Destacaba por su compasión hacia los sectores más desfavorecidos, a quienes auxiliaba sin dudarlo. Aunque su carácter habitual era alegre, vital e infundía esperanza a sus pacientes, encajaba con profundo dolor personal los casos médicos más severos, requiriendo a menudo el consuelo de sus allegados para aceptar los límites de la medicina.
Cruz en memoria del doctor Torrens
Durante la guerra civil, mientras ejercía como facultativo en Els Omells de Na Gaia, fue arrestado y conducido a la Cárcel Modelo. Terminó integrado en el primer grupo de prisioneros enviados al campo de trabajo número 3. La estima que la población local le profesaba era tan grande que varios vecinos intentaron acogerlo en sus hogares, propuesta rechazada por la dirección del penal.

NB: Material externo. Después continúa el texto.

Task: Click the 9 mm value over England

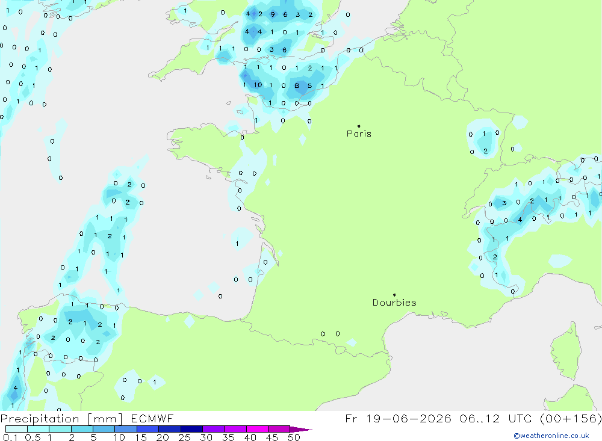Action: [273, 14]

Su destino se selló tras un episodio de firmeza ética. Tras el asesinato de un recluso en la estación ferroviaria de Cervera, los mandos del campo le exigieron firmar un acta falsificada que atribuyera el fallecimiento a causas naturales. El doctor Torrens se negó a encubrir el crimen, accediendo únicamente a certificar el deceso sin falsear la causa real. Este comportamiento desencadenó la represalia de los mandos del recinto, culminando en su trágico asesinato, a pesar de haber sido absuelto de las acusaciones iniciales.

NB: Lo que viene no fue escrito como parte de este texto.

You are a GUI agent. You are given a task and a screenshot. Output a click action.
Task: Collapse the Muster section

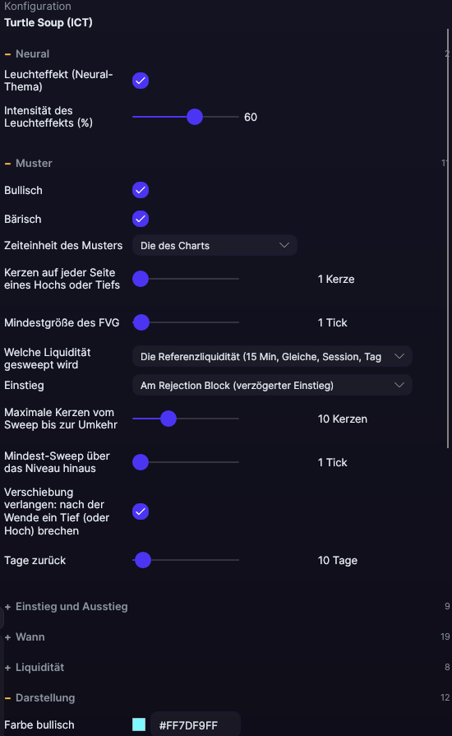(x=28, y=164)
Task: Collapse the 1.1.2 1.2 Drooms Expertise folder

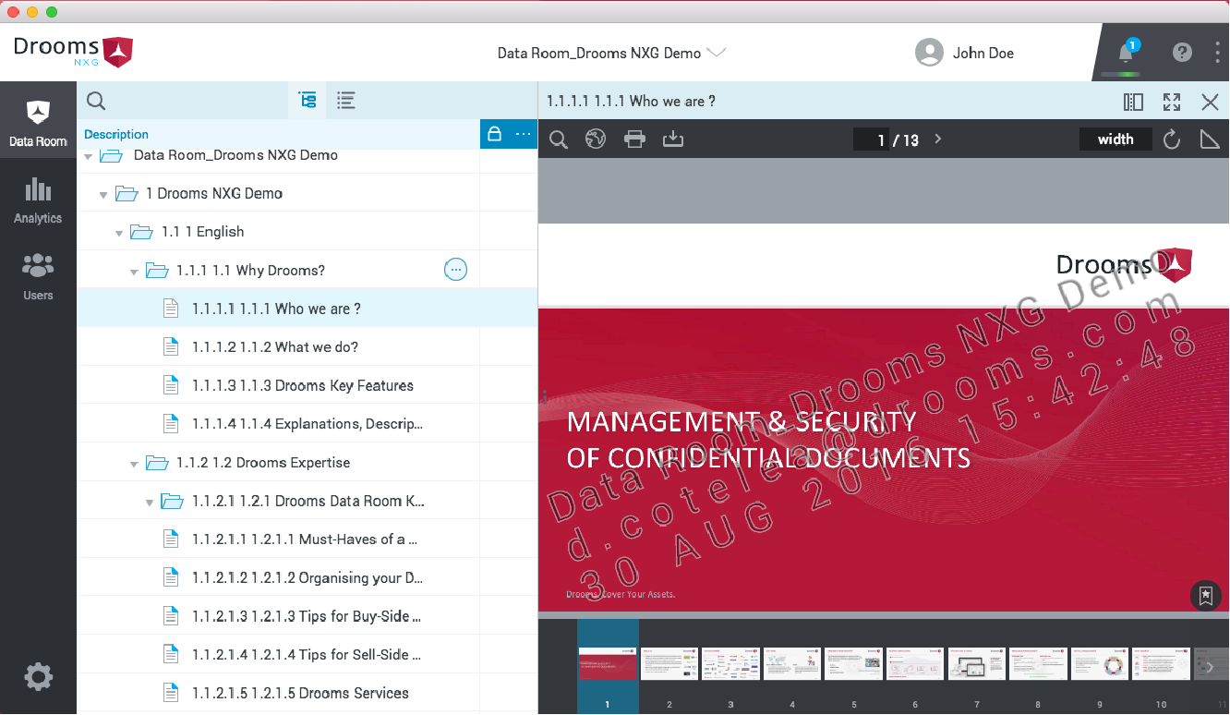Action: click(x=135, y=464)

El cuerpo del doctor Torrens fue enterrado en un mausoleo, en el cementerio de L’Espluga de Francolí, junto con 15 represaliados del municipio. A excepción de Torrens, el resto fueron asesinados entre julio y agosto de 1936. Allí está el alcalde José María Bernat Carreras; los teniente de alcalde Juan Jornet Rocamora y Agustín Roig Domingo; los miembros del Centra Cultural Francisco Saladrigues Martí, sacerdote; , Cosme Guiu Amorós, José Martí Rosell, José María Zaragoza Vidales y José María Josa Balcells; y los vecinos Francisco Badal Prades, Casimiro Torrens Carreras, Sebastián Montañola Catalá, Sebastián Montañola Llorach, Juan Roig Zaragoza, José María Macaya Palau y José María Amigo Frabregat.

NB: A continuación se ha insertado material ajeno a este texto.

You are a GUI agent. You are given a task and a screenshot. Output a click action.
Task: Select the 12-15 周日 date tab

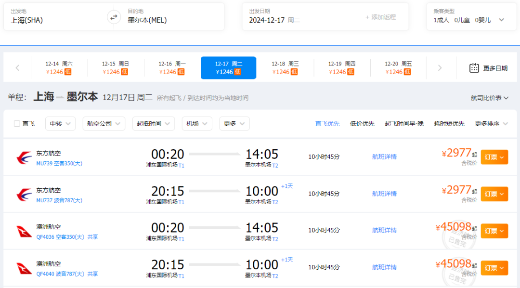[115, 68]
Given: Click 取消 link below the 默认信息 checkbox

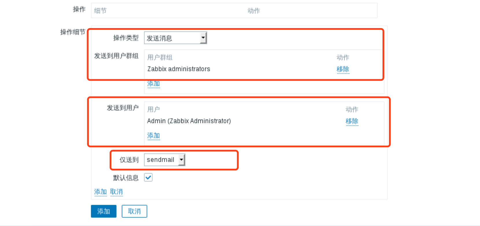Looking at the screenshot, I should 116,192.
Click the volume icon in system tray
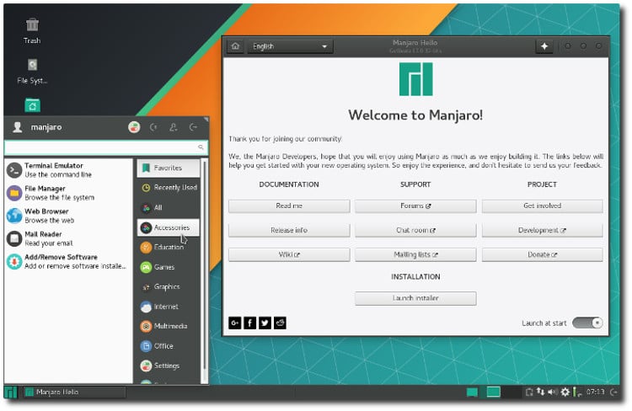 553,392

En la entrada del municipio de Els Omells de na Gaia, una vez terminada la guerra civil, los vecinos levantaron un monolito con una cruz, en la cual se puede leer «28 al 29 de abril de 1938 fue vilmente asesinado el ejemplar católico y gran patriota Dr. Casimiro Torrens, el pueblo de Omells le dedica este recuerdo, por Dios y por España, Presente».